=== TASK GOAL ===
Reproduce each record exactly. The pictures should be skipped.

[Saved data entries]
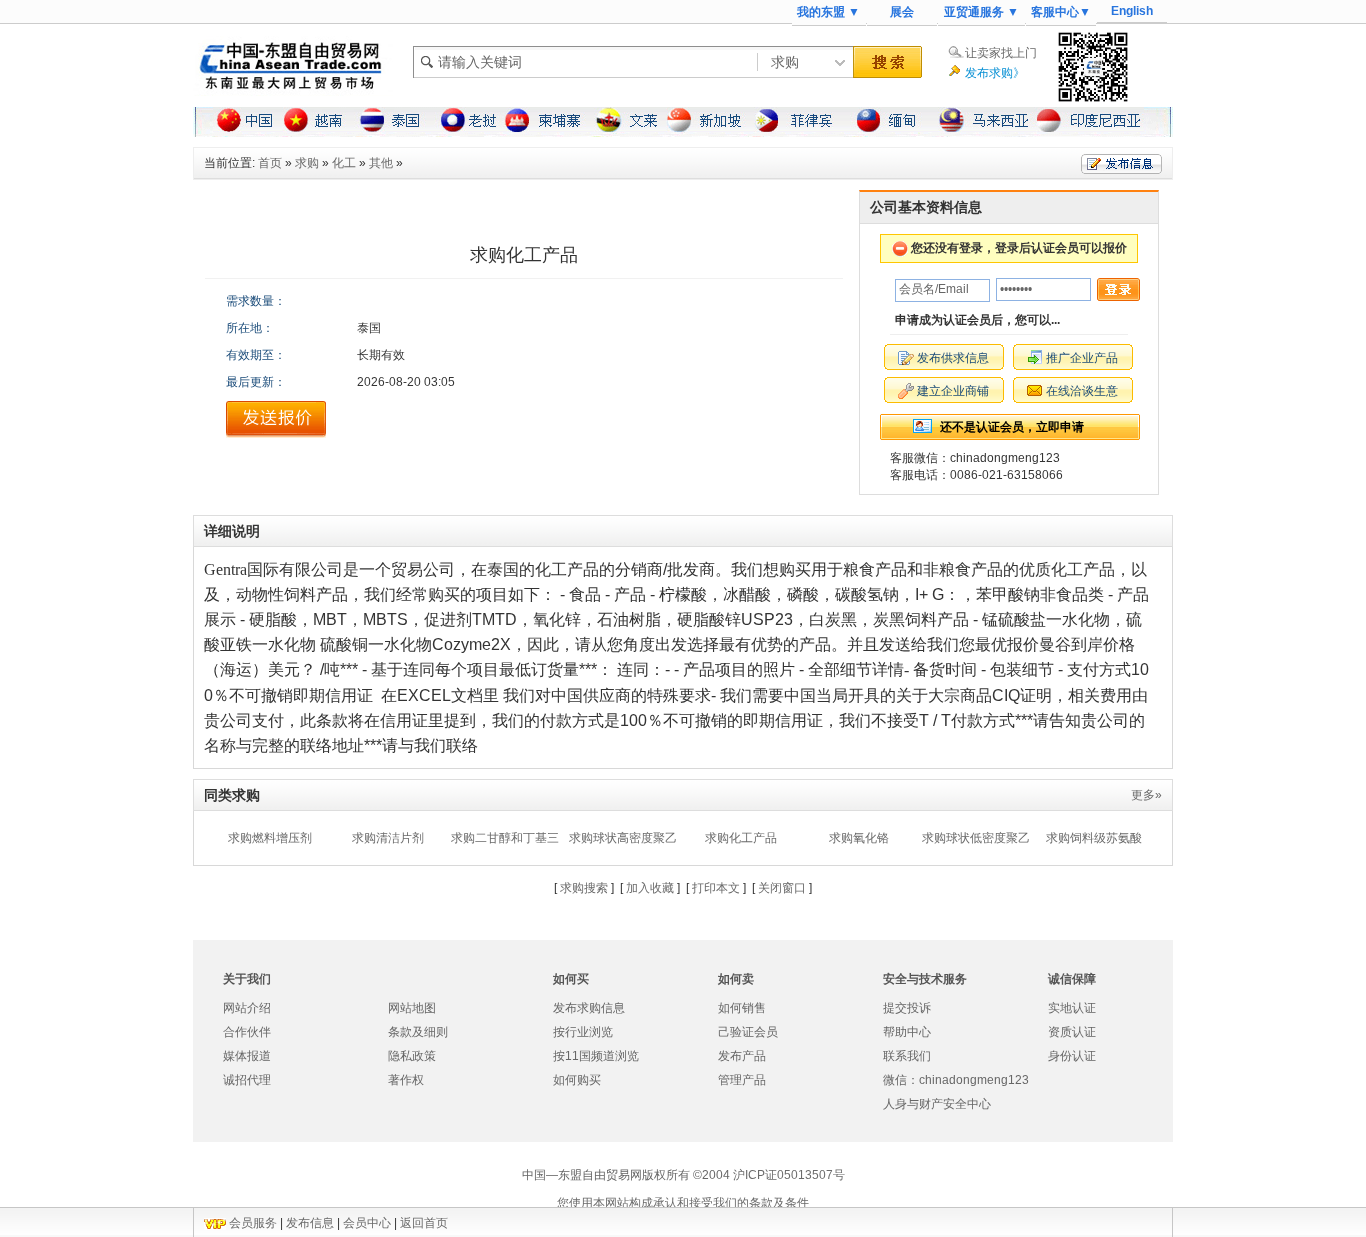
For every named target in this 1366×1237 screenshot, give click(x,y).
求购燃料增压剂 (270, 838)
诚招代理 (247, 1080)
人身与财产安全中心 (937, 1104)
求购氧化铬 (859, 838)
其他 (381, 163)
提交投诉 (907, 1008)
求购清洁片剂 (388, 838)
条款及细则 (418, 1032)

=== THE COMPLETED TASK ===
For every named target in this 1366×1237 screenshot, give click(x,y).
求购燃料增压剂 (270, 838)
诚招代理 (247, 1080)
人身与财产安全中心 (937, 1104)
求购氧化铬 (859, 838)
其他 (381, 163)
提交投诉 (907, 1008)
求购清洁片剂 (388, 838)
条款及细则 (418, 1032)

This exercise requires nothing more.